Challenge A:
According to the commit log, what does the memory barrier placed before queue_count is incremented protect against?

## Begin Text passage

Commits · 36a7e993eedb2c3f11de3b686b351f75e1edbbb5 · nexedi / linux

05 Jun, 2015 2 commits

NVMe: Memory barrier before queue_count is incremented · 36a7e993

Jon Derrick authored May 27, 2015

Protects against reordering and/or preempting which would allow the
kthread to access the queue descriptor before it is set up
Signed-off-by: Jon Derrick <jonathan.derrick@intel.com>
Acked-by: Keith Busch <keith.busch@intel.com>
Signed-off-by: Jens Axboe <axboe@fb.com>

36a7e993

NVMe: add sysfs and ioctl controller reset · 4cc06521

Keith Busch authored Jun 05, 2015

We need the ability to perform an nvme controller reset as discussed on
the mailing list thread:

  http://lists.infradead.org/pipermail/linux-nvme/2015-March/001585.html

This adds a sysfs entry that when written to will reset perform an NVMe
controller reset if the controller was successfully initialized in the
first place.

This also adds locking around resetting the device in the async probe
method so the driver can't schedule two resets.
Signed-off-by: Keith Busch <keith.busch@intel.com>
Cc: Brandon Schultz <brandon.schulz@hgst.com>
Cc: David Sariel <david.sariel@pmcs.com>

Updated by Jens to:

1) Merge this with the ioctl reset patch from David Sariel. The ioctl
   path now shares the reset code from the sysfs path.

## End Text passage
## Begin Excerpted data

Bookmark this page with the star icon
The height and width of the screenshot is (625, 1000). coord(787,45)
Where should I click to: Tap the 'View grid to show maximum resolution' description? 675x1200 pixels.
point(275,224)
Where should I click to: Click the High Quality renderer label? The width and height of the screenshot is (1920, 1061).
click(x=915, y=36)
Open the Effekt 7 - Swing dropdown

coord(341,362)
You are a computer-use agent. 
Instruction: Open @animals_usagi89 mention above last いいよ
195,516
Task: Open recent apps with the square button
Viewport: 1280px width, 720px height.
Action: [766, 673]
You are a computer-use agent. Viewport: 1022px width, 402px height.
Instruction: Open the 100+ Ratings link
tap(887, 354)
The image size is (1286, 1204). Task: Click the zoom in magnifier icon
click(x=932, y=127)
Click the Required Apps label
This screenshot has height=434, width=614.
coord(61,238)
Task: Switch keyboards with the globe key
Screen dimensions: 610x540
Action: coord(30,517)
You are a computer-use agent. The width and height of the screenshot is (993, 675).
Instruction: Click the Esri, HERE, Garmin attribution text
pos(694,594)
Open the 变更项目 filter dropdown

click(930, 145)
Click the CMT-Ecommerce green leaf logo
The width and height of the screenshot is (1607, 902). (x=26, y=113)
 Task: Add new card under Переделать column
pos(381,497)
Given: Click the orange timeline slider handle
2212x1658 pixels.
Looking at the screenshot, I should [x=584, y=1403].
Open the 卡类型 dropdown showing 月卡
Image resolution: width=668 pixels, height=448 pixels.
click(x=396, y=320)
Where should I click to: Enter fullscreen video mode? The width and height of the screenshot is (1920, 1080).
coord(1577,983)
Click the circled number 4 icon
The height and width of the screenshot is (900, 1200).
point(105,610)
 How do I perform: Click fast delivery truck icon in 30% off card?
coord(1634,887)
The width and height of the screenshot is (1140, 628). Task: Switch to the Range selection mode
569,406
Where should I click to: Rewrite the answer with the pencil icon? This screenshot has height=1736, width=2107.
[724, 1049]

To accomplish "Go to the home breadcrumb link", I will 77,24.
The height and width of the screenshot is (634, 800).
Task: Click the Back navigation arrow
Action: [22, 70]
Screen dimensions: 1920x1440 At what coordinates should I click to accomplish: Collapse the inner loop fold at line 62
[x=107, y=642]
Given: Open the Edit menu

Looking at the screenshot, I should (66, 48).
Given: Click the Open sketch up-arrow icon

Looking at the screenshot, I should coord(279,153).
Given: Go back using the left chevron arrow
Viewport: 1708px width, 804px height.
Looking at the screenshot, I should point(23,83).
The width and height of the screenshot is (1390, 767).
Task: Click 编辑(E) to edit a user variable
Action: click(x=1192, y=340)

## End Excerpted data

Challenge B:
Return, without any change, the lines of the listing beginning with the line that contains "Given: Click the Open sketch up-arrow icon" and going on through the end of the listing.

Full answer A:
Reordering and/or preempting that would allow the kthread to access the queue descriptor before it is set up.

Full answer B:
Given: Click the Open sketch up-arrow icon

Looking at the screenshot, I should coord(279,153).
Given: Go back using the left chevron arrow
Viewport: 1708px width, 804px height.
Looking at the screenshot, I should point(23,83).
The width and height of the screenshot is (1390, 767).
Task: Click 编辑(E) to edit a user variable
Action: click(x=1192, y=340)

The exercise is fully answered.